Des contrats signés pour cultiver le secret
En outre, de nombreux témoignages d'élèves récoltés par la RTS, la plupart anonymes, accablent le directeur. Ils évoquent des faits de maltraitance psychologique, de tyrannie et de surentraînement. L'une des rares élèves à témoigner ouvertement dans le 19h30 évoque la pression ressentie face à une "personnalité affirmée et intimidante, que l'on avait pas envie de décevoir".
La fondation Maurice Béjart avait déjà averti le directeur il y a plusieurs années. Aujourd'hui, l’audit révèle que l’homme avait mis en place une loi du silence institutionnelle. "On a découvert une culture du secret", confirme Solange Peters, "il faisait signer aux élèves et à leur famille une obligation de ne jamais s'adresser à la fondation, et de ne s'adresser qu'à lui".

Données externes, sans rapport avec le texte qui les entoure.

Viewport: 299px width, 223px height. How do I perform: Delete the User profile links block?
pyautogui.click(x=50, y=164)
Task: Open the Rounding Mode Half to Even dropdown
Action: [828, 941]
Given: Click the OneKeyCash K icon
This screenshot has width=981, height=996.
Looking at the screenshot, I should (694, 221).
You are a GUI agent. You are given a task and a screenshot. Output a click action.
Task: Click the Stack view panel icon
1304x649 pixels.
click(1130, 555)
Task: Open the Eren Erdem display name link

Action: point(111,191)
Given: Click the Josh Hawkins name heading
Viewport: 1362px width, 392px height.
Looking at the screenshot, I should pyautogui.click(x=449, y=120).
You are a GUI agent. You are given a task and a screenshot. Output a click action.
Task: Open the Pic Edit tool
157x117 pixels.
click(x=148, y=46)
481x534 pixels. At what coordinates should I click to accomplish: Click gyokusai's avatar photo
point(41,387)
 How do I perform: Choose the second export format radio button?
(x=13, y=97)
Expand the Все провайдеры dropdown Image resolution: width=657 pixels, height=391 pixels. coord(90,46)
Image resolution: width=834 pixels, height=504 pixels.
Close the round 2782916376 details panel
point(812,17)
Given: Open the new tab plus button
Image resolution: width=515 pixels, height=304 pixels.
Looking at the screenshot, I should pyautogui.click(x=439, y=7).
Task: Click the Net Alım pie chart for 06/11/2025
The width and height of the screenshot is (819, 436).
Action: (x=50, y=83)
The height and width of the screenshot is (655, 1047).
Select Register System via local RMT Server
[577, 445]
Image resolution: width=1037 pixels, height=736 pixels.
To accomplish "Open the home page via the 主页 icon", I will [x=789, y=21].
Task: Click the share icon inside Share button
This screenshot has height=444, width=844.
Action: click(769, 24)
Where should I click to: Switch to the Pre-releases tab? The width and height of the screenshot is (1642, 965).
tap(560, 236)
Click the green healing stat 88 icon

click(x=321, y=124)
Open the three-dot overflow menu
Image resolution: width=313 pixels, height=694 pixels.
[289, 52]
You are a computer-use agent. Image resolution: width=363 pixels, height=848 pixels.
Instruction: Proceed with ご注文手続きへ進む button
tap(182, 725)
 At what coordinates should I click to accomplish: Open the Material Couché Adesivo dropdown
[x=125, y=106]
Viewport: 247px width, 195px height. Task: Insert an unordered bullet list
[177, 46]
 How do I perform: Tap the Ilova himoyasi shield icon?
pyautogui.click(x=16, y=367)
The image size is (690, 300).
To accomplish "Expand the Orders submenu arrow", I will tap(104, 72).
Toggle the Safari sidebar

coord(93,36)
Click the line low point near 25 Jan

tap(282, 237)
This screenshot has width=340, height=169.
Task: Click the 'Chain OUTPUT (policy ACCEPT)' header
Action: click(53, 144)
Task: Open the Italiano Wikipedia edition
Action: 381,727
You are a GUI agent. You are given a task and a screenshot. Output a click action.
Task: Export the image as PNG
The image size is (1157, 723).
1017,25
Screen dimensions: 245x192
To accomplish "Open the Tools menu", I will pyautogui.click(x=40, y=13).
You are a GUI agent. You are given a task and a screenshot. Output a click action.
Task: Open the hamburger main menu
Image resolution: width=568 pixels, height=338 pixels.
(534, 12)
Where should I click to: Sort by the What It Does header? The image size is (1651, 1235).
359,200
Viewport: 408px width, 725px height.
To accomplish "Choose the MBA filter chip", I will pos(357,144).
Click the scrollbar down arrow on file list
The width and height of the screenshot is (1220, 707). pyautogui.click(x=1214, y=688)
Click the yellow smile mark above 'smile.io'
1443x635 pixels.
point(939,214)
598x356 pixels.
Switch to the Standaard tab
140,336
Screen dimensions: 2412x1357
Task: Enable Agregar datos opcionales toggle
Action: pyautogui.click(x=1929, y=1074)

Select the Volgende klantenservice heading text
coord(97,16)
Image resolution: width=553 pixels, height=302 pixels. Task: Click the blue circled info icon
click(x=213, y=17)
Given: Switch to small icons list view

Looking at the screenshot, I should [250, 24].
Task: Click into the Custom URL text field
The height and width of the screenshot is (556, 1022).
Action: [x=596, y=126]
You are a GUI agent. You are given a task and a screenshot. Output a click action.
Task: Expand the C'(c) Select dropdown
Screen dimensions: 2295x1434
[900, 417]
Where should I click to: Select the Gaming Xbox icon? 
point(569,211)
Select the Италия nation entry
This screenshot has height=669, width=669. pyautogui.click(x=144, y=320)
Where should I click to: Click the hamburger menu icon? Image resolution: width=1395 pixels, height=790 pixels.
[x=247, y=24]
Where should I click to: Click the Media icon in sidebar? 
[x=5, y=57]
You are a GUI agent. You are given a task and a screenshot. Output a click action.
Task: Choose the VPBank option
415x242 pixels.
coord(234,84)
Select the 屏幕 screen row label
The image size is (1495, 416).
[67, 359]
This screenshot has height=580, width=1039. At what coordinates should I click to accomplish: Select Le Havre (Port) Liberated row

À l’heure actuelle, le directeur de l’école reste injoignable. De son côté, la Fondation a promis de tout mettre en œuvre pour reconstruire et rouvrir l’institution d’ici un an.
Reportage et enquête: Hugues Buchard, Jessica Renaud
Texte web: Pierrik Jordan
Une fabrique d'excellence qui déraille
L'enquête interne fait état de multiples difficultés relationnelles dans l'école, et d'une ambiance qui s'est dégradée après le décès de Maurice Béjart. Plusieurs danseurs et danseuses parlent d’une usine dans laquelle la personne n’est pas prise en compte, et d'une école qui "a continué avec une vieille philosophie".
L’école vise l’excellence avec à la clé un enseignement de six jours sur sept, avec 10 heures d'entraînement quotidien.
Selon des témoignages récoltés par la RTS, il fallait être là tout le temps et les absences pour maladie étaient très mal vues. Certains élèves se sont entraînés même blessés et un danseur a témoigné qu’il avait dû arrêter l’école après avoir dansé malgré une fracture de fatigue.